Lindsay Forbes, M.D.

Principal Investigator:

Jacob Sznajder, M.D.

Department:

Medicine

Keywords:

SERCA, MCU, calcium, airway smooth muscle cells, hypercapnia

Location:

Third Floor, Feinberg Pavilion, Northwestern Memorial Hospital

B78 - Basic Science

Mechanism of Calcium Increase in Hypercapnic Airway Smooth Muscle Cells

Introduction: Intracellular calcium (Ca) concentration is increased in lung cells including airway smooth muscle cells (ASMC) in hypercapnic conditions. Increased intracellular Ca causes a cascade of cellular events which result in ASMC contraction. ASMC contraction has been implicated in disease states such as asthma, bronchitis and emphysema. This project examines the mechanism of intracellular Ca increase in hypercapnia. Specifically, it looks at the mitochondrial calcium uniporter (MCU) and sarcoendoplasmic reticulum calcium transport ATPase (SERCA). Both are responsible for Ca uptake into their respective organelles, and therefore decreased expression of either may explain the increased intracellular Ca concentration. Methods: ASMC were exposed to either normocapnic (5% CO2) or hypercapnic (20% CO2, pH 7.4) conditions for 6 hours, 12 hours, or 2 days.
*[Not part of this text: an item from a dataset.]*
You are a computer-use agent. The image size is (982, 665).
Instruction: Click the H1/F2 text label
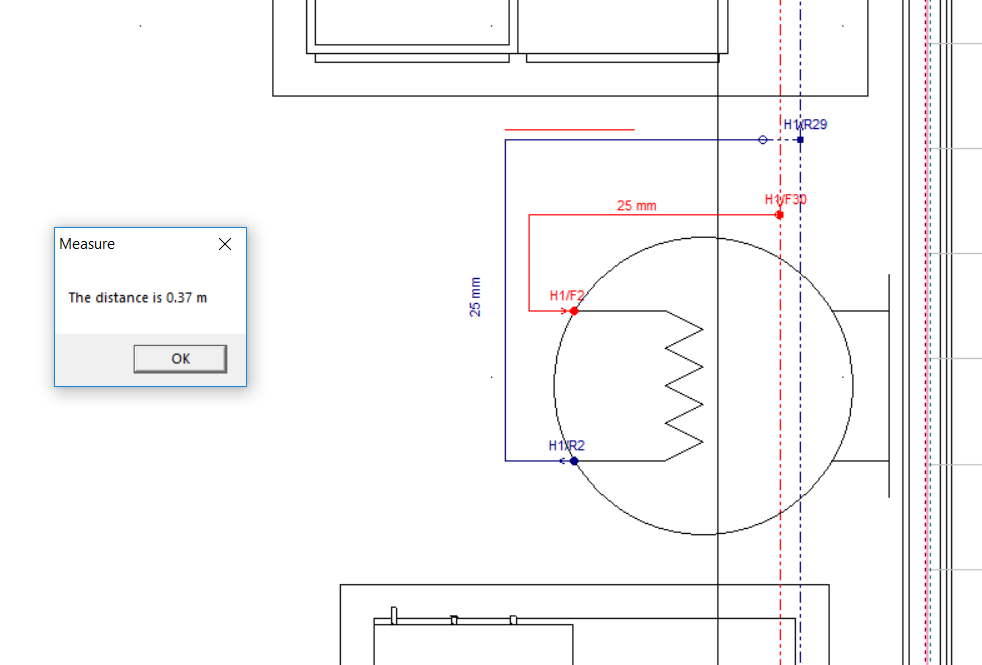coord(567,296)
Protein expression of MCU and SERCA was measured via Western blot. Additionally, gene expression of MCU was measured via qPCR. Results were analyzed using GraphPad Prism software; statistical significance was assessed with one-way ANOVA. When differences found by ANOVA were statistically significant, further testing to account for multiple comparisons was performed by Dunnett’s test. Results: SERCA protein levels trended towards an increase in hypercapnic conditions at 6 and 12 hours but not at 2 days. MCU protein levels were not significantly in different in normocapnic and hypercapnic conditions at 6 hours, 12 hours and 2 days. However, MCU gene expression was significantly increased in hypercapnic conditions at 6 hours (p=0.0136) but not at 12 hours and 2 days. Conclusions: This study suggests that an alternative mechanism is responsible for the observed Ca increase during hypercapnia. Such mechanisms might include posttranslational modification leading to decreased function of either MCU or SERCA or a change in alternative cell proteins involved in intracellular Ca metabolism.